LUNG DISEASE Alpha-1 antitrypsin deficiency-associated lung disease is characterized by progressive degenerative and destructive changes in the lungs (emphysema, commonly of the panacinar type). Emphysema is a chronic, usually slowly progressive illness, which most commonly causes shortness of breath. Other symptoms may include chronic cough, phlegm production, and wheezing. Frequent respiratory infections may also occur. Serious changes that occur in the lungs and other organs of the body may develop by the time the person reaches the age of 40 – 50 years (but may also occur only later in life). Some individuals with severe deficiency of A1AT never develop emphysema and have a normal life, especially if they never smoke. Individuals affected by A1AD often experience long diagnostic delays and visits to many different health care providers before the diagnosis is made for the first time.
Pulmonary function tests may reveal reduction in expiratory air flow, hyperinflation, low diffusing capacity, and a CT scan of the chest may show loss of lung tissue that may not be apparent on breathing test results. An abnormal level of oxygen in the arterial blood (arterial hypoxemia), with or without the retention of carbon dioxide, may also occur, especially if the lung disease is advanced.
Most commonly, changes are evident in the lower lung zones of plain chest X-rays or CT scans (about 2/3 of cases), though more classic changes of emphysema that affect predominantly the upper lung zones also occur in a minority of individuals.
LIVER DISEASE Liver disease caused by A1AD may occur during infancy, childhood, adolescence, or only newly during adulthood. Symptoms in infancy include prolonged yellow appearance of the skin (jaundice), mildly elevated liver enzymes, and symptoms of cholestasis (e.g., jaundice, dark urine, pale stools and itching). Other symptoms may include enlarged liver, bleeding, an abnormal accumulation of fluids within the abdominal cavity (ascites), feeding difficulties, and poor growth or failure to thrive. Children and adolescents with this disorder may have symptoms of mildly elevated liver enzymes, severe liver dysfunction, portal hypertension and/or severe liver dysfunction. They may also become easily fatigued, or experience decreased appetite, swelling of the legs or abdomen, and/or enlargement of the liver (hepatomegaly). A1AD-associated liver disease findings in adults are any or all of the following: chronic active hepatitis, cirrhosis, portal hypertension, and hepatocellular carcinoma.

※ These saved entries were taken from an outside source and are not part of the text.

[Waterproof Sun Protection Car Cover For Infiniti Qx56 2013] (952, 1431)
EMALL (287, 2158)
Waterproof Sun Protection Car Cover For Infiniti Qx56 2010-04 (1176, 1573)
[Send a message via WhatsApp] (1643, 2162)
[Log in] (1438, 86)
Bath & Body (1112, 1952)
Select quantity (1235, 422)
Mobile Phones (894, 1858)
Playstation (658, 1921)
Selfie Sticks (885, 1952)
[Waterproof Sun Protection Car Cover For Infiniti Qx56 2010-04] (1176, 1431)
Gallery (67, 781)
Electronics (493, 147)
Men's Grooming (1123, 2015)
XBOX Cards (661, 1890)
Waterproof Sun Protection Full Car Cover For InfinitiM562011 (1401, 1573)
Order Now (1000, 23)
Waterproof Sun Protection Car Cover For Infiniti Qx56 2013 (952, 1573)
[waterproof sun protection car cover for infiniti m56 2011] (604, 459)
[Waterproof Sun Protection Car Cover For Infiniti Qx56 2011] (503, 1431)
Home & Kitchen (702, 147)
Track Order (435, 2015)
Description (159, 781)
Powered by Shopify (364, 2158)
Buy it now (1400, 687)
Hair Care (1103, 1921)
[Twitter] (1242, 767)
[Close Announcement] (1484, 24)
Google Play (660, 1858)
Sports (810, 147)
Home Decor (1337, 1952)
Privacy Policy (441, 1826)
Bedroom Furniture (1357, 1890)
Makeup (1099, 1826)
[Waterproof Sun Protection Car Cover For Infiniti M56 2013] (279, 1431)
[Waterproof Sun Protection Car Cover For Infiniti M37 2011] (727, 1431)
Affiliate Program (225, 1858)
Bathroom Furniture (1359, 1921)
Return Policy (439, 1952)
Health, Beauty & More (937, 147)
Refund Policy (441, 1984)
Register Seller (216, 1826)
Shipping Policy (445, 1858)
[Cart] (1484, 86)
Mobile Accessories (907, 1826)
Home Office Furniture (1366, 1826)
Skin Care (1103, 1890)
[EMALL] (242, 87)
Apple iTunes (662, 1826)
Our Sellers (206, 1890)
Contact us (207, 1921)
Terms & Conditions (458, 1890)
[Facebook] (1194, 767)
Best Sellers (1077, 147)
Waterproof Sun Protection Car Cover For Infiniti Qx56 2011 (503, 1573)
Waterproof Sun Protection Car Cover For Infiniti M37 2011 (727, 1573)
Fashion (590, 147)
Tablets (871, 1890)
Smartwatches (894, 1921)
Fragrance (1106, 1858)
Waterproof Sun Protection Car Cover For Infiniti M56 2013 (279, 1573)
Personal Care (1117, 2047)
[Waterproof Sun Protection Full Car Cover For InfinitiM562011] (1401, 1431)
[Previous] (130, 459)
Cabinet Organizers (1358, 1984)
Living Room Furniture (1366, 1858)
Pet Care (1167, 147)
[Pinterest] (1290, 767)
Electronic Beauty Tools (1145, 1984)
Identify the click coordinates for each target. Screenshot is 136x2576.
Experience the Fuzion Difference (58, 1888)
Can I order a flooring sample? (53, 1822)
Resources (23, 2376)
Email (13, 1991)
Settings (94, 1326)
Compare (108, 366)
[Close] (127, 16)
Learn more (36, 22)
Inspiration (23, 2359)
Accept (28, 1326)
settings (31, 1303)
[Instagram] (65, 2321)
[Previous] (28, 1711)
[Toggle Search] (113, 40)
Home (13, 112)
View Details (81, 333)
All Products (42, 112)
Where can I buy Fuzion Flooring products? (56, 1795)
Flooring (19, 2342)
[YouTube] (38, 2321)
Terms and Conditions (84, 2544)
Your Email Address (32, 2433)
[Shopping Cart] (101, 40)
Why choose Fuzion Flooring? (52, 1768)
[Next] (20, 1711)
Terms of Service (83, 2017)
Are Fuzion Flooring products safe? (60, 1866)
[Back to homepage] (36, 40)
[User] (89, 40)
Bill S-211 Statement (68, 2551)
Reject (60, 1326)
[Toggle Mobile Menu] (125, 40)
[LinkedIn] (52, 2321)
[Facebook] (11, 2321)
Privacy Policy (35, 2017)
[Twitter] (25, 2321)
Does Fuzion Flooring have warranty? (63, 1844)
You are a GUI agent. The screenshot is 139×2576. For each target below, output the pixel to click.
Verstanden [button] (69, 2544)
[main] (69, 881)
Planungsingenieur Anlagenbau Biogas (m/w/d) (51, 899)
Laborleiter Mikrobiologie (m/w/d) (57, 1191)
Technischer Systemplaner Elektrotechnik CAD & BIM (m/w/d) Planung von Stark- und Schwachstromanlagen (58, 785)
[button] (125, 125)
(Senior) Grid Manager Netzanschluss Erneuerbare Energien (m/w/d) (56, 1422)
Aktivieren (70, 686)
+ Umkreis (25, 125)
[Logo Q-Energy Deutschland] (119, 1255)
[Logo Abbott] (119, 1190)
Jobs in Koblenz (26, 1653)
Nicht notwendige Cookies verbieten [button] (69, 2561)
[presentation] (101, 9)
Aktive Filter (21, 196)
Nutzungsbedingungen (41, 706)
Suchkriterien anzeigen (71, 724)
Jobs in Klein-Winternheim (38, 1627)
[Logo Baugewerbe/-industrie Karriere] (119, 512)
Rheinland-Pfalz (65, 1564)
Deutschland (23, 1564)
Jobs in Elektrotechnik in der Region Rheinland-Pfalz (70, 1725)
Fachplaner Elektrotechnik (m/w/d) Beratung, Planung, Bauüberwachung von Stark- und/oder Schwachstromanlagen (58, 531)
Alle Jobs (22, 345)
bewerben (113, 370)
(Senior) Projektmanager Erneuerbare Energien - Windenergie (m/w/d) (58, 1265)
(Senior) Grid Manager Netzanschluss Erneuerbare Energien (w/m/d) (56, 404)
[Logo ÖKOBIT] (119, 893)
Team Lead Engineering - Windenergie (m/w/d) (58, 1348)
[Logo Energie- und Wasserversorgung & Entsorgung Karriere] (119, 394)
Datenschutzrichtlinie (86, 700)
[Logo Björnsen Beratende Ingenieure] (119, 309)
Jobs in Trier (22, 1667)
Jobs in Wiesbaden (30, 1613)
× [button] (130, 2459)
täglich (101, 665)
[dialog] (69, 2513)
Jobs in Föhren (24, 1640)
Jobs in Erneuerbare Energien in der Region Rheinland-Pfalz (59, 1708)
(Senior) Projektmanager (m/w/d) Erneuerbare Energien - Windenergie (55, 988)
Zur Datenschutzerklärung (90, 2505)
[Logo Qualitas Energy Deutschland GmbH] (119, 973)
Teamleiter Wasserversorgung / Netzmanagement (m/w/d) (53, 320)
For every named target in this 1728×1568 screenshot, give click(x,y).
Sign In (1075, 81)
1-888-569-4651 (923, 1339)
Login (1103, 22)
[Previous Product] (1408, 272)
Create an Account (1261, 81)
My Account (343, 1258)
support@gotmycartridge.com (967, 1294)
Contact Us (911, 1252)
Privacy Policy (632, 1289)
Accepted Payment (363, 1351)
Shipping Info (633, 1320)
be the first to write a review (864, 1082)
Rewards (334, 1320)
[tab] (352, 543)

Other complications that may occur are an increase of the pressure within blood vessels in the liver (portal hypertension) that may cause bleeding from the esophagus or stomach, easy bruising, fluid accumulation in the chest, abnormally enlarged vessels within the stomach or esophagus, and/or a generally increased bleeding risk. Laboratory tests of liver function may have abnormal results and the assessment of patients for and with liver disease increasingly depend on imaging studies (i.e., liver ultrasound, etc.).
Later in the course of the cirrhosis, drowsiness may occur because the liver is unable to properly dispose of the waste products of protein metabolism (urea). A late symptom of this disorder may include an increased susceptibility to infection.
Chronic degenerative changes in the liver (scarring or cirrhosis) eventually develop in up to 30-40% of individuals with severe deficiency of A1AT, especially in individuals who escape the associated emphysema. Because the mechanism of the liver disease (i.e., accumulation of unsecreted protein within the liver cells) differs from that of the emphysema (i.e., proteolytic damage to the lung support tissues), liver disease may occur separately from the emphysema (though both may co-occur in some individuals).
PANNICULITIS The dermatologic manifestation of A1AD is a rare form of skin disease called panniculitis. Panniculitis appears to affect males and females equally, occurs at any age, and may occur in individuals with various A1AT genotypes, not confined to those associated with severe deficiency of A1AT.
Panniculitis seems to develop in only a few patients with A1AD (approximately 1 per thousand individuals with the most common form of severe deficiency, so-called PI*ZZ). The pathogenesis of panniculitis and why it occurs so rarely is unknown, though the observed favorable effects of augmenting serum levels of A1AD with infused, purified A1AD protein suggests that panniculitis may be on the basis of unopposed proteolytic activity in the skin.
The skin lesions of panniculitis associated with A1AD begin as nodules that are tender, red and inflamed (erythematous), hardened (indurated), and occur beneath the skin (subcutaneous), often with an irregular border. The panniculitis often widely affects the torso or extremities, and is characterized by ulceration in addition to serosanguineous (serum and blood) drainage and accompanying systemic symptoms, including fever.
In some patients, direct trauma often precedes the development of the lesions.